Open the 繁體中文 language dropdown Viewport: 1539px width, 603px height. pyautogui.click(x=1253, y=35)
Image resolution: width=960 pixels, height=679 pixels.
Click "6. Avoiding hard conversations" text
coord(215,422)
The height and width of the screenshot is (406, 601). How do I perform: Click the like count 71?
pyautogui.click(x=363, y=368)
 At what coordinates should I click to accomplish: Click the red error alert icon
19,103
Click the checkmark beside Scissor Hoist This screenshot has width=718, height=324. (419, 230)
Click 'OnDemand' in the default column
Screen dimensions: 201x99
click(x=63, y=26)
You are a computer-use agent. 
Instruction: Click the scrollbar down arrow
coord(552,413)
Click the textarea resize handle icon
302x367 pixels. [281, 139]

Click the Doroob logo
——
**Given problem**
Rewrite the lines of the records above as a numbered list, skipping any blank lines.

**Written response**
1. Open the 繁體中文 language dropdown Viewport: 1539px width, 603px height. pyautogui.click(x=1253, y=35)
2. Image resolution: width=960 pixels, height=679 pixels.
3. Click "6. Avoiding hard conversations" text
4. coord(215,422)
5. The height and width of the screenshot is (406, 601). How do I perform: Click the like count 71?
6. pyautogui.click(x=363, y=368)
7.  At what coordinates should I click to accomplish: Click the red error alert icon
8. 19,103
9. Click the checkmark beside Scissor Hoist This screenshot has width=718, height=324. (419, 230)
10. Click 'OnDemand' in the default column
11. Screen dimensions: 201x99
12. click(x=63, y=26)
13. You are a computer-use agent. 
14. Instruction: Click the scrollbar down arrow
15. coord(552,413)
16. Click the textarea resize handle icon
17. 302x367 pixels. [281, 139]
18. Click the Doroob logo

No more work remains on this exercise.